DRAGON: Domain-specific Robust Automatic Data Generation for RAG Optimization

TL;DR

DRAGON introduces a domain-specific data generation framework and benchmark to improve retrieval-augmented generation (RAG) performance, robustness, and cross-domain generalization in knowledge-intensive tasks.

Contribution

It presents a novel data-construction and synthetic data-generation pipeline tailored for domain-specific RAG, along with DRAGONBench, a comprehensive benchmark for evaluation.

Findings

Retrievers trained on DRAGON-generated data show significant performance improvements.

The approach enhances cross-domain generalization of RAG systems.

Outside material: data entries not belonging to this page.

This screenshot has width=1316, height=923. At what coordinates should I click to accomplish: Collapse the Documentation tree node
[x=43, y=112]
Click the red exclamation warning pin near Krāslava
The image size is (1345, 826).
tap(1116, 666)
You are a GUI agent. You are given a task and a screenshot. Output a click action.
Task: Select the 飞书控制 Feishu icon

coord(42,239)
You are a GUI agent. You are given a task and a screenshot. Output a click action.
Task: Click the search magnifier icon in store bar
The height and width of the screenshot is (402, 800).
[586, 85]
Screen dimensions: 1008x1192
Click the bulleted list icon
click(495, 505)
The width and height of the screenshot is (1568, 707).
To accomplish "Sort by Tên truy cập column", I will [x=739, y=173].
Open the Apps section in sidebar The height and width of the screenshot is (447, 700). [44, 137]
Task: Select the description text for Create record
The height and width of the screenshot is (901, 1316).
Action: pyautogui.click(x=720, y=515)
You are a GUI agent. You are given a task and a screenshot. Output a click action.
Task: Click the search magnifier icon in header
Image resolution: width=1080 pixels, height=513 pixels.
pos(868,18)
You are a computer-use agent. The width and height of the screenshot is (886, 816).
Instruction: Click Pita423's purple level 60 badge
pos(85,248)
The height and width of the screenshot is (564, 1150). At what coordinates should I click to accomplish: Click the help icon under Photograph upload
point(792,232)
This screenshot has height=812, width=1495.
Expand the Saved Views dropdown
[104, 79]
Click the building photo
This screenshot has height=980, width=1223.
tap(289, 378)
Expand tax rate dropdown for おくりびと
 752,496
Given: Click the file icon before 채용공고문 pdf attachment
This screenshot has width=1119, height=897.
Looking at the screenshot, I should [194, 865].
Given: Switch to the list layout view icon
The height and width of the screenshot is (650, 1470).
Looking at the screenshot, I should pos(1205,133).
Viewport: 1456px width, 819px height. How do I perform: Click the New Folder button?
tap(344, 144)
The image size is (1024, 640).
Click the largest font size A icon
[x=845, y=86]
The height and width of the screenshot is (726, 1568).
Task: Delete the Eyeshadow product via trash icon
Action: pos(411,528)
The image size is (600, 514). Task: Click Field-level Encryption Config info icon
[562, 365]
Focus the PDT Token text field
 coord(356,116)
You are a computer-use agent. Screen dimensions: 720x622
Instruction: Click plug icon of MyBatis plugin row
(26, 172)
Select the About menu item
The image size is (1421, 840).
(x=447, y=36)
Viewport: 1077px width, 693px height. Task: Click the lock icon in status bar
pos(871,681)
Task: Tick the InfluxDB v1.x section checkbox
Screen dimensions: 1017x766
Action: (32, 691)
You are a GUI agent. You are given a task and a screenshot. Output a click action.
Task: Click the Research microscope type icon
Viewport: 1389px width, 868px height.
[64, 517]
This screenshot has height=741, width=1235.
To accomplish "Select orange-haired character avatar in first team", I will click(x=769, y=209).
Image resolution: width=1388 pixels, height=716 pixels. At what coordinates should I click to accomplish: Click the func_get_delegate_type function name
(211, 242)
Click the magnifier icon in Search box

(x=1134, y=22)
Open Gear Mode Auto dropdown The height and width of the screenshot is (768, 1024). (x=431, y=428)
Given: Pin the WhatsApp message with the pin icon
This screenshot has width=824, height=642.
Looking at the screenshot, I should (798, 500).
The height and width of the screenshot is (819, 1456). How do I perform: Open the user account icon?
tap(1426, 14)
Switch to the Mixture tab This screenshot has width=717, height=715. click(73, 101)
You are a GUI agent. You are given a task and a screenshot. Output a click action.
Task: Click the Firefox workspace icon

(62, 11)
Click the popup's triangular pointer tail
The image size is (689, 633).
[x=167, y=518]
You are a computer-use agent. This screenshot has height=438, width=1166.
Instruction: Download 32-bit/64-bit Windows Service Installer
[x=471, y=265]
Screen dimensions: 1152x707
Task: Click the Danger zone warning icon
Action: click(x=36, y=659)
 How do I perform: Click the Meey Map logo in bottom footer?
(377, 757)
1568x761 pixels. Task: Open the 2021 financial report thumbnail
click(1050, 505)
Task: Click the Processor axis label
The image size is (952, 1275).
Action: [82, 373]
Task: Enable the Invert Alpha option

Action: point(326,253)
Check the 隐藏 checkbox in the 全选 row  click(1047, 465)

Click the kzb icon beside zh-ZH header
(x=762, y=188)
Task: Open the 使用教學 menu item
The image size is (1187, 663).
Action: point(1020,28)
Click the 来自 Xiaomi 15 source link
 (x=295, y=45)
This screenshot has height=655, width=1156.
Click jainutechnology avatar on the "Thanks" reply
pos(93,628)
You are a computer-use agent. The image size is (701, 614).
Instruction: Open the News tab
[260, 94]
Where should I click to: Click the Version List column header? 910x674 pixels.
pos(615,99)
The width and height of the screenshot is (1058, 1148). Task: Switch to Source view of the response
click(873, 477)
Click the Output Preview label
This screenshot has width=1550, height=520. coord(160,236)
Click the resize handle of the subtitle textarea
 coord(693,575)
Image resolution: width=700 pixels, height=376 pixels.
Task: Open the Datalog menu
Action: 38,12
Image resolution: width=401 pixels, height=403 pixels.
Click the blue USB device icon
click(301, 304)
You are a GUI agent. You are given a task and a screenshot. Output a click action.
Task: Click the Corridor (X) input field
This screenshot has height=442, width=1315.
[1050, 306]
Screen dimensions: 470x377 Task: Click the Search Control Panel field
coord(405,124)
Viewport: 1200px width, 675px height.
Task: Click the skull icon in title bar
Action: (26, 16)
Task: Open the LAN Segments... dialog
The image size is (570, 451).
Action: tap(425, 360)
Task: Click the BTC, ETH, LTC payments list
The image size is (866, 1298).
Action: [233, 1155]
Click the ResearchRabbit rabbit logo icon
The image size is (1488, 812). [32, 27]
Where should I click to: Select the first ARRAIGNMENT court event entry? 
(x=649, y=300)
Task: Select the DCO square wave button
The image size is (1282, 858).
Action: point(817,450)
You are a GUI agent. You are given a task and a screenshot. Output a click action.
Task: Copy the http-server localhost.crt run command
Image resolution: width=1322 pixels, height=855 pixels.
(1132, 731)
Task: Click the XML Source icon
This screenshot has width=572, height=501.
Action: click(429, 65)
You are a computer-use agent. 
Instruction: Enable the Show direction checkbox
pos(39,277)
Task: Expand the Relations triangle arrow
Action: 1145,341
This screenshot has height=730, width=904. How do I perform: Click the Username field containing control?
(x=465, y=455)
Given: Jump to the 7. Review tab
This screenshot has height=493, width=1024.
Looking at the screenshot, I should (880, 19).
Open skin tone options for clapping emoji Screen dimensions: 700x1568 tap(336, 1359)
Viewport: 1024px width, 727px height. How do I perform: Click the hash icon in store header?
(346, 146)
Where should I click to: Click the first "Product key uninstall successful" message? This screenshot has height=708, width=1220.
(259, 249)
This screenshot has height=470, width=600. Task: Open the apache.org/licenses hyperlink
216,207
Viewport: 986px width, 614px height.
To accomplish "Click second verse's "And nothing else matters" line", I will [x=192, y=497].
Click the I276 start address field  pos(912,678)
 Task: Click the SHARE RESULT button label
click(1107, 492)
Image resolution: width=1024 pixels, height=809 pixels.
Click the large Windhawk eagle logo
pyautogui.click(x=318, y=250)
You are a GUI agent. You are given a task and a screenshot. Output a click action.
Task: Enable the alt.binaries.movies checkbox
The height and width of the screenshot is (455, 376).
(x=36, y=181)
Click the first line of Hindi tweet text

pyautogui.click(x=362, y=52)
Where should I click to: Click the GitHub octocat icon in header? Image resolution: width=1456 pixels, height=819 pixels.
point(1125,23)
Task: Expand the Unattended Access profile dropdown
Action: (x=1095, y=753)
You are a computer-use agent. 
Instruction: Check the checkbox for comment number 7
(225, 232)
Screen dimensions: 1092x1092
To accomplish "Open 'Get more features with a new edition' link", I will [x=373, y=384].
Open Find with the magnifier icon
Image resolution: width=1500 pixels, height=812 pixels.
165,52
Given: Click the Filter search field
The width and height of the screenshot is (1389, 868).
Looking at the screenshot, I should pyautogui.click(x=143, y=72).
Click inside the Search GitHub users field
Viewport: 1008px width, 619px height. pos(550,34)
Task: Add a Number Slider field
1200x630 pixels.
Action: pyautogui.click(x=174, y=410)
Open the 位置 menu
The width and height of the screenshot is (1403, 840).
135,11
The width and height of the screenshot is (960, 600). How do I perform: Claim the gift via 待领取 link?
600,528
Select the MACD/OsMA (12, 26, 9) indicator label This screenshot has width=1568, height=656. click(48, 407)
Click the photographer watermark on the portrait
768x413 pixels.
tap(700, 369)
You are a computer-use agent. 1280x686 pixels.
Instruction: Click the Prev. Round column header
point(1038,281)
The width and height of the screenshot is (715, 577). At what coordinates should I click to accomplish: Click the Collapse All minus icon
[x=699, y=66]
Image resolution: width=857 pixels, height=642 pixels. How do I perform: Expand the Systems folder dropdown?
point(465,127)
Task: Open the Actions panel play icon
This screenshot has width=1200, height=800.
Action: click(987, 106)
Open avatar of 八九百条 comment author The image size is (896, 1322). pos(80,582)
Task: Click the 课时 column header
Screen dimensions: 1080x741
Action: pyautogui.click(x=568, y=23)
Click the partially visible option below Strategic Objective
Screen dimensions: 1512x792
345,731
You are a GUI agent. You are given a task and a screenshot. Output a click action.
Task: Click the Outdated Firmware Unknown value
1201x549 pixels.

Integrated optimized retrievers improve accuracy across various RAG paradigms.

Abstract

Retrieval-augmented generation (RAG) can substantially enhance the performance of LLMs on knowledge-intensive tasks. Various RAG paradigms - including vanilla, planning-based, and iterative RAG - all depend on a robust retriever, yet existing retrievers rely heavily on public knowledge and often falter when faced with domain-specific queries. To address these limitations, we introduce DRAGON, a framework that combines a data-construction modeling approach with a scalable synthetic data-generation pipeline, specifically designed to optimize domain-specific retrieval performance and bolster retriever robustness. To evaluate RAG performance on domain-specific RAGs, we propose DRAGONBench, a benchmark spanning 8 domain-specific document collections across 4 distinct fields and featuring a wide spectrum of query complexities, answerability, and hop numbers. Leveraging DRAGON, we generate a large-scale synthetic dataset - encompassing both single-hop and multi-hop queries - to enrich retriever training. Extensive experiments demonstrate that retrievers trained on this data yield significant performance gains and exhibit strong cross-domain generalization. Moreover, when our optimized retrievers are integrated into vanilla, planning-based, and iterative RAG paradigms, we observe consistent end-to-end improvements in system accuracy.